1

I have following XML input:

<table>
    <tbody>
        <tr>
            <td style="width: 10px; margin-left: 10px;">td text</td>
            <td style="color: red; width: 25px; text-align: center; margin-left: 10px;">
                <span>span text</span>
            </td>
        </tr> 
    </tbody>
</table>

Please note that I have other nodes in the same document that should not be touched.

I want to remove certain attribute values from an element (in this case from td). Let's say I want to remove the width value within a style attribute. I don't know where in the style-attribute the width-value is set, it could be anywhere. The span in the td doesn't really matter (this and some other elements are there in the input).

I expect the output to be like this:

<table>
    <tbody>
        <tr>
            <td style="margin-left: 10px;">td text</td>
            <td style="color: red; text-align: center; margin-left: 10px;">
                <span>span text</span>
            </td>
        </tr> 
    </tbody>
</table>

I prefer using XSLT1, I did not bring the replace() function to work yet (but maybe I am doing something wrong).

I tried using this XSLT:

<xsl:template match="@*|node()">
    <xsl:copy>
        <xsl:apply-templates select="@*|node()"/>
    </xsl:copy>
</xsl:template>

<xsl:template match="td/@style">
        <xsl:attribute name="style">
            <xsl:value-of select="replace(., 'width:.[[:digit:]]+px;', '')" />
        </xsl:attribute>
    <xsl:apply-templates select="node()" /> 
</xsl:template> 

I am still a beginner in XSLT and this above doesn't work and I did not find a solution here. Also, I don't know the width-value so I would need to replace the value with a regex (I used "width:.[[:digit:]]+px;") or something. Is there maybe a easier method that can replace every specific value? So I could remove text-align aswell without having to think of a new regex?

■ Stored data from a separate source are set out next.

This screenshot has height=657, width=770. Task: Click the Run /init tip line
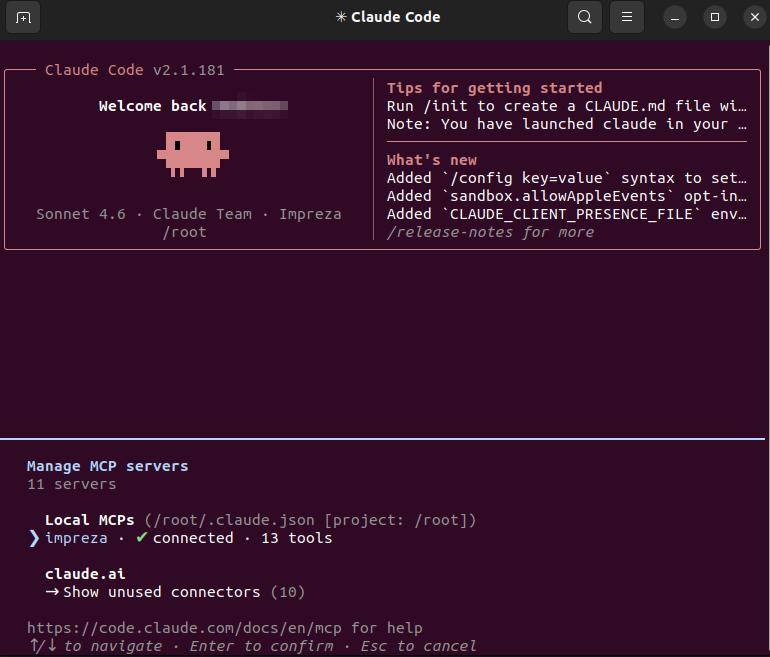(x=567, y=106)
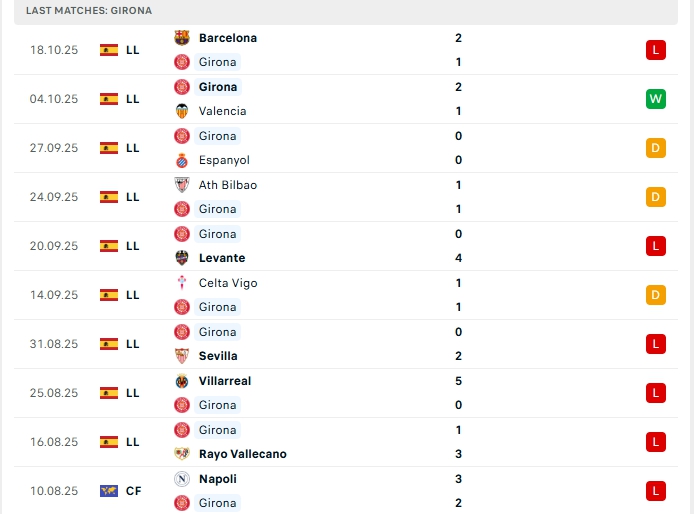Click the Barcelona club crest icon

pos(182,38)
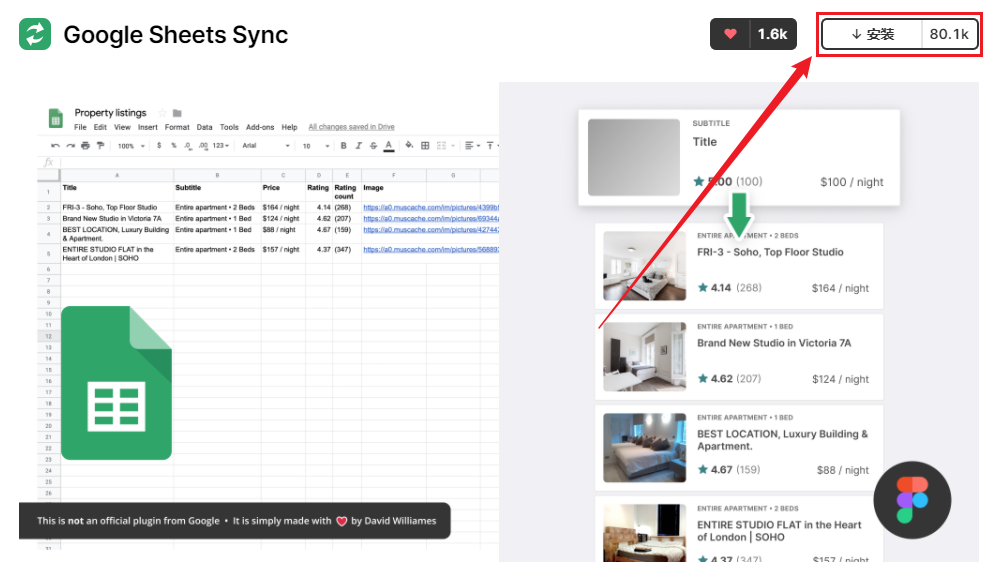Click the print icon in the Sheets toolbar
The image size is (997, 575).
point(85,146)
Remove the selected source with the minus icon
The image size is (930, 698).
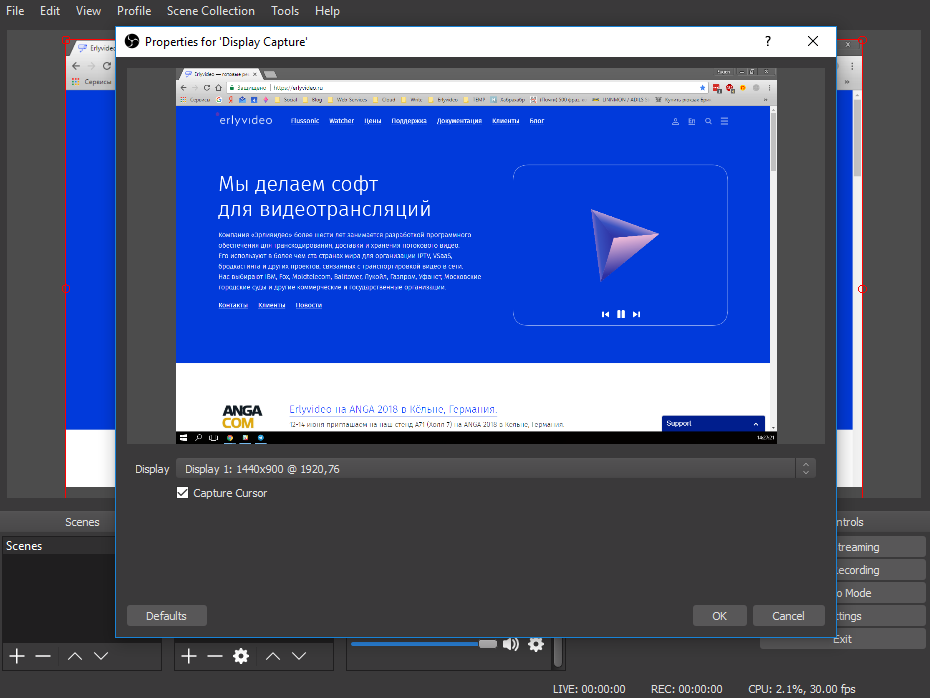(x=215, y=656)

I really hope that you can help me with this (surely easy) problem. Thank you in advance!

hasey
  • 13
  • 4
  • `replace` is XSLT/XPath 2.0 so I am not sure why you say "I prefer using XSLT1". As for a general solution, I think you would need to implement a CSS parser or maybe transformation first to handle a CSS style attribute value. So I don't think it is an easily solved problem, for instance a CSS `width` value is not restricted to the `px` unit. – Martin Honnen Aug 26 '16 at 10:01
  • "*this above doesn't work*" That's a useless description. You should report the exact result and reproduce verbatim any error messages received. – michael.hor257k Aug 26 '16 at 11:15

2 Answers2

4

Let's say I want to remove the width value within a style attribute. I don't know where in the style-attribute the width-value is set, it could be anywhere.

Try:

XSLT 1.0

<xsl:stylesheet version="1.0" 
xmlns:xsl="http://www.w3.org/1999/XSL/Transform">
<xsl:output method="xml" version="1.0" encoding="UTF-8" indent="yes"/>
<xsl:strip-space elements="*"/>

<!-- identity transform -->
<xsl:template match="@*|node()">
    <xsl:copy>
        <xsl:apply-templates select="@*|node()"/>
    </xsl:copy>
</xsl:template>

<xsl:template match="td/@style[contains(., 'width:')]">
    <xsl:attribute name="style">
        <xsl:value-of select="substring-before(., 'width:')" />
        <xsl:value-of select="substring-after(substring-after(., 'width:'), ';')" />
    </xsl:attribute>
</xsl:template> 

</xsl:stylesheet>

Note:

I want to remove certain attribute values from an element (in this case from td).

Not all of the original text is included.